Хотя торговля припасом для ружей шла бойко — гладкоствол по-прежнему являлся основным видом вооружения малых семей и одиночек. В оружейном углу базара всегда толпился народ, порох, гильзы, капсюли хватали почем зря. Ахмет медленно брел в толпе, время от времени находя взглядом жену. Та зарылась в ворох тряпок, судя по всему, надолго. Так, Серый бабу пасет, не отвлекается. Займемся-ка покамест бурением. Еще кружок, и в чайную. Ахмет прошелся по продуктовому ряду, часто останавливаясь и понемногу беседуя с каждым продавцом. Новостей не было, цены стояли как вкопанные. Две лепешки хлеба по-прежнему стоили пятерку, килограмм свинины полрожка, чебак по три пятерки за пятикилограммовый пакет. Ничего не появилось, ничего не пропало. На табачном лотке царила идиллия — «Прима» шла по пять пятерок за пачку, «Мальборо» по пятнадцать. За поллитровую банку трубочного просили по два рожка — и в рассыпуху не продавали. Нету денег — привяжи к жопе веник. Или покупай трубочную смесь по десять пятерок за стакан — хрен знает из чего набодяженную. Ахмет с удовольствием наблюдал, как торговцы с первой же продажи бежали к табачному прилавку… Эх, правильно я в свое время угадал, слава Аллаху… Как началось Все Это, курить-то никто не бросил, наоборот, закурили даже борцы за здоровье. Ахмет достал из-за разгрузки рожок, выщелкнул пятерку:
— Олег Петрович, насыпь трубочного.
Старик не был в курсе, что весь табак, проходящий через обе точки его хозяина, принадлежит Ахмету, но всегда был приветлив и даже совершал для него мелкие нарушения. Как сейчас, к примеру — достал из-под прилавка мешок и бросил пару крупных щепотей в подставленный кисет.

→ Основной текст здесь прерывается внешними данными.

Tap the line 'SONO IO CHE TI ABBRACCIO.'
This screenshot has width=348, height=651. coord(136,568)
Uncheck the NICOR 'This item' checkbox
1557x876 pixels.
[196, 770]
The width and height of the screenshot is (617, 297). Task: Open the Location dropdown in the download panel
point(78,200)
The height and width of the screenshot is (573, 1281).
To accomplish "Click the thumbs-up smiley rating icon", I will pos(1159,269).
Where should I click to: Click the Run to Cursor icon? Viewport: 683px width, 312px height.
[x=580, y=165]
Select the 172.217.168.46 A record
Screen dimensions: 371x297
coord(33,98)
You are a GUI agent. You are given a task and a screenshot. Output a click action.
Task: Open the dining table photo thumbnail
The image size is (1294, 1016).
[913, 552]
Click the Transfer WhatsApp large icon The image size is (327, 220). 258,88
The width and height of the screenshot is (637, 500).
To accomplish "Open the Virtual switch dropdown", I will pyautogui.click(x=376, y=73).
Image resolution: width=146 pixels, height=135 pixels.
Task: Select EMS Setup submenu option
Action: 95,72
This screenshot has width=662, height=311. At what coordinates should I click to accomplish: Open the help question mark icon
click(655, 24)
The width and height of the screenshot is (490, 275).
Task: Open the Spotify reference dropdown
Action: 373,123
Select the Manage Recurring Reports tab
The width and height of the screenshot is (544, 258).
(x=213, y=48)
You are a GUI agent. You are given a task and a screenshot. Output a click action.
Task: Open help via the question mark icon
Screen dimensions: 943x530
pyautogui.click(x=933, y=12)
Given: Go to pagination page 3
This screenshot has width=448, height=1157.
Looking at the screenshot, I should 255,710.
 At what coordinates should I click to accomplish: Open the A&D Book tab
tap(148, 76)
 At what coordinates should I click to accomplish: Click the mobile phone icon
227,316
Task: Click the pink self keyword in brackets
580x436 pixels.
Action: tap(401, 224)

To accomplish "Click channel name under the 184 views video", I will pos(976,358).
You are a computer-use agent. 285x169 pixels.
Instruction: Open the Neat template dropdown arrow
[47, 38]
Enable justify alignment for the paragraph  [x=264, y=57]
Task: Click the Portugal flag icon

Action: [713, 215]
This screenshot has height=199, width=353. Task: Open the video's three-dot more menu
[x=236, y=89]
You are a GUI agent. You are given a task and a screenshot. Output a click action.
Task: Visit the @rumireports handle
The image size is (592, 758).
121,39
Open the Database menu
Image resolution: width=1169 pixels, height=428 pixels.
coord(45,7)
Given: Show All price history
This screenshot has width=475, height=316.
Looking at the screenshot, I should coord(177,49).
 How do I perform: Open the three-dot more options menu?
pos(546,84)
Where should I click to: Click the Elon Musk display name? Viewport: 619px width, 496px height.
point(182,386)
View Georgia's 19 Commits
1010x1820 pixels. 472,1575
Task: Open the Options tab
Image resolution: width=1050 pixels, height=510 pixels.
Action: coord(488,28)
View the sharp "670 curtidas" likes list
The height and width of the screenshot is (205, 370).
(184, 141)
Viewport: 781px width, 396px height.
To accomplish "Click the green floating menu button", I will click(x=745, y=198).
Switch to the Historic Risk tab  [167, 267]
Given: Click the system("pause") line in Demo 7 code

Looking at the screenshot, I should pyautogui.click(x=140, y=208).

— Держи, Ахмет. Как здоровье, семья?
— Да ниче, спасибо, Олег Петрович. Как вы, здоровы, я вижу?
— Да, все скриплю, никак Господь не приберет.
— Все в руках Его, Олег Петрович.
— Это точно, точно… — ритуальная часть базара закончилась, пора приступать к съему новостей.
— Что слышно, Олег Петрович?
— Да как тебе сказать — вроде, и нет новостей особых. Так, по мелочи — тушняк пошел в другой тубе, заметил? Тот, с «Родины» — то, что базарные сами торговали — похоже, кончился. Пришла партия туб с «Ударника» — знаешь, где это?
— Троицкий комбинат? Дак его же хозяйки с Самого Начала взорвали, оба ствола, говорят, до самого низу завалены?
— А какие не взорвали? Все ж завалены были. Значит, и его отрыли. И с чего ты взял, что до низу было завалено? Кто это знать может?
— Да говорят люди.
— Перестань. Не поверю я никогда, чтоб хозяева хоть что-то по-человечески сделали.
36
РПК — 7,62-мм ручной пулемёт Калашникова.